*Excerpted records:*

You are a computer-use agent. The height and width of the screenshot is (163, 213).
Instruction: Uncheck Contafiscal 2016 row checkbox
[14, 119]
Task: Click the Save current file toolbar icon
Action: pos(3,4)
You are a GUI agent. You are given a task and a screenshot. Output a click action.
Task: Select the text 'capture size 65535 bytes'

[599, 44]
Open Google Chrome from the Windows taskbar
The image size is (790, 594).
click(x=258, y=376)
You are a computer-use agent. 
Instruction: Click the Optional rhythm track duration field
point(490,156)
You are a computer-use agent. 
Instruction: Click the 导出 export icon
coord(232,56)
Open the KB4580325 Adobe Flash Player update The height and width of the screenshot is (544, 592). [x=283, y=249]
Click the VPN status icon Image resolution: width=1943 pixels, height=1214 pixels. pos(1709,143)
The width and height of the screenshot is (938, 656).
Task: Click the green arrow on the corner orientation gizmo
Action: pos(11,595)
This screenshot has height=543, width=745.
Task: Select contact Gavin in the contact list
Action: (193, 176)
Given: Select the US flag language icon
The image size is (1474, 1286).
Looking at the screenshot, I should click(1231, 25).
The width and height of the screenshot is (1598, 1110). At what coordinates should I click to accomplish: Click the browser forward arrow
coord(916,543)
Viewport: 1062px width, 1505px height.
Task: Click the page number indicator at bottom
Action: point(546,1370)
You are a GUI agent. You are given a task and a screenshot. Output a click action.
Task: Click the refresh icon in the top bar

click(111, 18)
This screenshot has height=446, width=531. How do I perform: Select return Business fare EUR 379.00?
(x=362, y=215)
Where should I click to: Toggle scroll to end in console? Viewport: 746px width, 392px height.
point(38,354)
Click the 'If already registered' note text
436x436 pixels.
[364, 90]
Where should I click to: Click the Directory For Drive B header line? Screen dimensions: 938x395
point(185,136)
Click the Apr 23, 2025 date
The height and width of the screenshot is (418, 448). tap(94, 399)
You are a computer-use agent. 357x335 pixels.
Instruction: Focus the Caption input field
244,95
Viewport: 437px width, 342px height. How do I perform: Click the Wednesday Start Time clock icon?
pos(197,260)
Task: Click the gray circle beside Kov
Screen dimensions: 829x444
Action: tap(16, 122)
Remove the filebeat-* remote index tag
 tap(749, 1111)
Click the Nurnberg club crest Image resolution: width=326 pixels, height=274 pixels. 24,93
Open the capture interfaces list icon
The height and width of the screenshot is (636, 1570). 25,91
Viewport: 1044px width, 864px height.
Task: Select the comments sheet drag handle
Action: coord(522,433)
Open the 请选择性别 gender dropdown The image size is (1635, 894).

*Instruction:* Turn every line of the items above into a Markdown table with a Number column counting the rows in order and an Entry column holding each line, leaving out blank lines.

*Problem solution:*
| Number | Entry |
|---|---|
| 1 | You are a computer-use agent. The height and width of the screenshot is (163, 213). |
| 2 | Instruction: Uncheck Contafiscal 2016 row checkbox |
| 3 | [14, 119] |
| 4 | Task: Click the Save current file toolbar icon |
| 5 | Action: pos(3,4) |
| 6 | You are a GUI agent. You are given a task and a screenshot. Output a click action. |
| 7 | Task: Select the text 'capture size 65535 bytes' |
| 8 | [599, 44] |
| 9 | Open Google Chrome from the Windows taskbar |
| 10 | The image size is (790, 594). |
| 11 | click(x=258, y=376) |
| 12 | You are a computer-use agent.  |
| 13 | Instruction: Click the Optional rhythm track duration field |
| 14 | point(490,156) |
| 15 | You are a computer-use agent.  |
| 16 | Instruction: Click the 导出 export icon |
| 17 | coord(232,56) |
| 18 | Open the KB4580325 Adobe Flash Player update The height and width of the screenshot is (544, 592). [x=283, y=249] |
| 19 | Click the VPN status icon Image resolution: width=1943 pixels, height=1214 pixels. pos(1709,143) |
| 20 | The width and height of the screenshot is (938, 656). |
| 21 | Task: Click the green arrow on the corner orientation gizmo |
| 22 | Action: pos(11,595) |
| 23 | This screenshot has height=543, width=745. |
| 24 | Task: Select contact Gavin in the contact list |
| 25 | Action: (193, 176) |
| 26 | Given: Select the US flag language icon |
| 27 | The image size is (1474, 1286). |
| 28 | Looking at the screenshot, I should click(1231, 25). |
| 29 | The width and height of the screenshot is (1598, 1110). At what coordinates should I click to accomplish: Click the browser forward arrow |
| 30 | coord(916,543) |
| 31 | Viewport: 1062px width, 1505px height. |
| 32 | Task: Click the page number indicator at bottom |
| 33 | Action: point(546,1370) |
| 34 | You are a GUI agent. You are given a task and a screenshot. Output a click action. |
| 35 | Task: Click the refresh icon in the top bar |
| 36 | click(111, 18) |
| 37 | This screenshot has height=446, width=531. How do I perform: Select return Business fare EUR 379.00? |
| 38 | (x=362, y=215) |
| 39 | Where should I click to: Toggle scroll to end in console? Viewport: 746px width, 392px height. |
| 40 | point(38,354) |
| 41 | Click the 'If already registered' note text |
| 42 | 436x436 pixels. |
| 43 | [364, 90] |
| 44 | Where should I click to: Click the Directory For Drive B header line? Screen dimensions: 938x395 |
| 45 | point(185,136) |
| 46 | Click the Apr 23, 2025 date |
| 47 | The height and width of the screenshot is (418, 448). tap(94, 399) |
| 48 | You are a computer-use agent. 357x335 pixels. |
| 49 | Instruction: Focus the Caption input field |
| 50 | 244,95 |
| 51 | Viewport: 437px width, 342px height. How do I perform: Click the Wednesday Start Time clock icon? |
| 52 | pos(197,260) |
| 53 | Task: Click the gray circle beside Kov |
| 54 | Screen dimensions: 829x444 |
| 55 | Action: tap(16, 122) |
| 56 | Remove the filebeat-* remote index tag |
| 57 |  tap(749, 1111) |
| 58 | Click the Nurnberg club crest Image resolution: width=326 pixels, height=274 pixels. 24,93 |
| 59 | Open the capture interfaces list icon |
| 60 | The height and width of the screenshot is (636, 1570). 25,91 |
| 61 | Viewport: 1044px width, 864px height. |
| 62 | Task: Select the comments sheet drag handle |
| 63 | Action: coord(522,433) |
| 64 | Open the 请选择性别 gender dropdown The image size is (1635, 894). |